İbni Kesir’in tefsiri uygun mudur?

CEVAP

Tefsirini hadislerle açıklamış ve kendi görüşlerini de karıştırmış olduğu Keşfüz-zununde yazılıdır.

Şam âlimlerinden üstad Abdülgani hazretleri, Fadl-üz-zakirin kitabında, (İbni Kesir tefsirini okumamalıdır. Çünkü içinde dalalat-i kesire vardır. İnsanların itikadlarının bozulmasından korkup endişe ettiğim için İbni Kesirin tefsirini, İbni Teymiye ve İbni Kayyımın kitaplarının okunmasını hiç tavsiye etmem. Çünkü bunların kitaplarında o kadar çok sapık ve bozuk sözler var ki, herkes bunları ayırt edemez. Bunları ancak rasih ilimli âlimler anlayabilir. (Fadl-üz-zakirin s. 24)

 

Bir kitapta, itikadı zedeleyen, insanı küfre düşürücü bir ifade bulunursa, elbette o kitap çok zararlıdır. Bazı mezhepsizler, (Kitaptaki faydalı yerlerini alır, zararlılarını atarım) diyor. Halbuki kitap bilgi öğrenmek için okunur. Faydalısını zararlısından ayırabilen kimsenin o kitabı okumasına ne lüzum var? Bildiği şeyleri niçin okusun? Bilmediklerini öğrenmek için okuyorsa, bilmediği bir şey onu küfre düşürebilir, ebedi felaketine sebep olabilir. Bunun için mezhepsizlerin kitaplarını okumak çok zararlıdır.

 

Tefsir ilminin imamı

Beydavi tefsiri kıymetli midir?

CEVAP

Elbette kıymetlidir. Beydavi hazretlerini İslam âlimlerinin hepsi metheder. Keşfüz zünunda "Envar-üt tenzil" tefsirini anlatırken diyor ki:

(Bu tefsirin şânı, çok büyüktür. Anlatmaya lüzum yoktur. Yazarı allame imam-ı Kadi Beydavi, her ilimde mahir ve mütebahhır idi. Onun yazılarına, itiraz eden, ilimdeki yüksek derecesine varamayan ve sözlerinin inceliğini anlayamayan kimsedir. Onun ilimdeki kemalini, ehl-i sünnet âlimleri söz birliği ile bildirmişler, makamının yüksekliğini teslim etmişlerdir. Onun sözlerinin manasını ancak keskin görüşlü olan anlayabilir.)

 

Çok âlimler, fadıllar tefsirine haşiye yaparak kendisini meth ve sena ettiler. Bunlar içinde en faydalı olan ve kolay anlaşılanı, büyük âlim Muhammed bin Mustafa Şeyhzade haşiyesidir.
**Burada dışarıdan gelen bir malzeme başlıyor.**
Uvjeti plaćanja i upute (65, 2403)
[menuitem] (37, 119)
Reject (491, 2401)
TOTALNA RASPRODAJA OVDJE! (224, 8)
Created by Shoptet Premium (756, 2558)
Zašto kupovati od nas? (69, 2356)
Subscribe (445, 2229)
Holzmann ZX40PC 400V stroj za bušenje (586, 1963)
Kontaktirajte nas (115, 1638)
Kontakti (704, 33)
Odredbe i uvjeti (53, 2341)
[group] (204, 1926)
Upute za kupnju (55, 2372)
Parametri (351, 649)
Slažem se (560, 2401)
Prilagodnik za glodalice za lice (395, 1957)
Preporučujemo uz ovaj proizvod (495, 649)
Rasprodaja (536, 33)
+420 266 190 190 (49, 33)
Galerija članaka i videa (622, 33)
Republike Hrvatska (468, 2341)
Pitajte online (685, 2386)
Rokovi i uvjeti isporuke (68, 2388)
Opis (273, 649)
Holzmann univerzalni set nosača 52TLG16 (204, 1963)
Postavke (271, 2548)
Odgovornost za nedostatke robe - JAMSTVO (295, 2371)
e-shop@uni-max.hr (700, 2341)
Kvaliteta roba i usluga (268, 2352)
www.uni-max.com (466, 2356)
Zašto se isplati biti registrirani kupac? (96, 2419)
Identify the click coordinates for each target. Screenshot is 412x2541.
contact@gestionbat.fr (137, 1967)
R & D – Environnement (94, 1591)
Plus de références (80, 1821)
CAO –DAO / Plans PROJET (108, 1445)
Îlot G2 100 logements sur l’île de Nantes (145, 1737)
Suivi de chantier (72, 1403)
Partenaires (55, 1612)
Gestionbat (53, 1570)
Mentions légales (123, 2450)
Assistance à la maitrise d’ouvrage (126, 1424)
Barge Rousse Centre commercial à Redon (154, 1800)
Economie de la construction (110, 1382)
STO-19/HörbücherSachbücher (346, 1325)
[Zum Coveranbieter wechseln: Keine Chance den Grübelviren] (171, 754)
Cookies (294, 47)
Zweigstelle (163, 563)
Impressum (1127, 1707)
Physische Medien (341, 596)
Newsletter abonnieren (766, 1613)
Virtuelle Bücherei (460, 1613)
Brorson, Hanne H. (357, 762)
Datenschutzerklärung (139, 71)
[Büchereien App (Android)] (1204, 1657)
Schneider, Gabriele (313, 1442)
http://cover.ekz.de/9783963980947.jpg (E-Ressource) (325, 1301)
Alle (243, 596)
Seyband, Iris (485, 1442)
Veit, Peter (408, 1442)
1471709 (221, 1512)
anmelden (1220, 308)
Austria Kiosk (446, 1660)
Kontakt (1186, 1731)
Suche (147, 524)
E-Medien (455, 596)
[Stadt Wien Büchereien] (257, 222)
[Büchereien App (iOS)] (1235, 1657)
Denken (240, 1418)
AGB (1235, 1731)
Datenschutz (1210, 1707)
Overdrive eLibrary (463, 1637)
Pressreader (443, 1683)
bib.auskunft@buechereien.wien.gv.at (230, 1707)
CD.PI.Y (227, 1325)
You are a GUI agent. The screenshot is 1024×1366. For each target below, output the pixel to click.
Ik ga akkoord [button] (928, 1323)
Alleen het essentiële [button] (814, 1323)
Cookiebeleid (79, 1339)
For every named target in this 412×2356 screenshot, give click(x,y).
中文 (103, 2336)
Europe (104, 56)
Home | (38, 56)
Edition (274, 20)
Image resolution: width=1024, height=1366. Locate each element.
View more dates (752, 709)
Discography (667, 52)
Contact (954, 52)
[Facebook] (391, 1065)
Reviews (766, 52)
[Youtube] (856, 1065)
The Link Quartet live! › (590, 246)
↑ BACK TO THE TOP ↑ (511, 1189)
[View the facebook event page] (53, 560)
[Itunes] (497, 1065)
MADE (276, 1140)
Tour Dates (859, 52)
Bu haşiyenin başında (Hidayet yolunun imamı allame Kadi Beydavinin şanının ulviyyetini âlimler söz birliğiyle bildirdiler) deniyor. Bir ilmin en yüksek derecesinde bulunan âlimlerin reisine imam denir. Bu imam elbette müctehiddir. Bütün âlimler Beydavi için tefsir ilminin imamı dedi.

 

(Kamüs-ul alam)da (Beydavi, fıkıh ve tefsir ve sair ilimlerinde yed-i tüla sahibi, müteverri ve mütteki bir zattır) diyor. Abdülgani Nablüsi gibi bir âlim, (Hadika)da, vesika olarak pek çok âyet-i kerime yazmış, bunların tefsirlerini Beydavi tefsirinden aldığını bildirmiştir.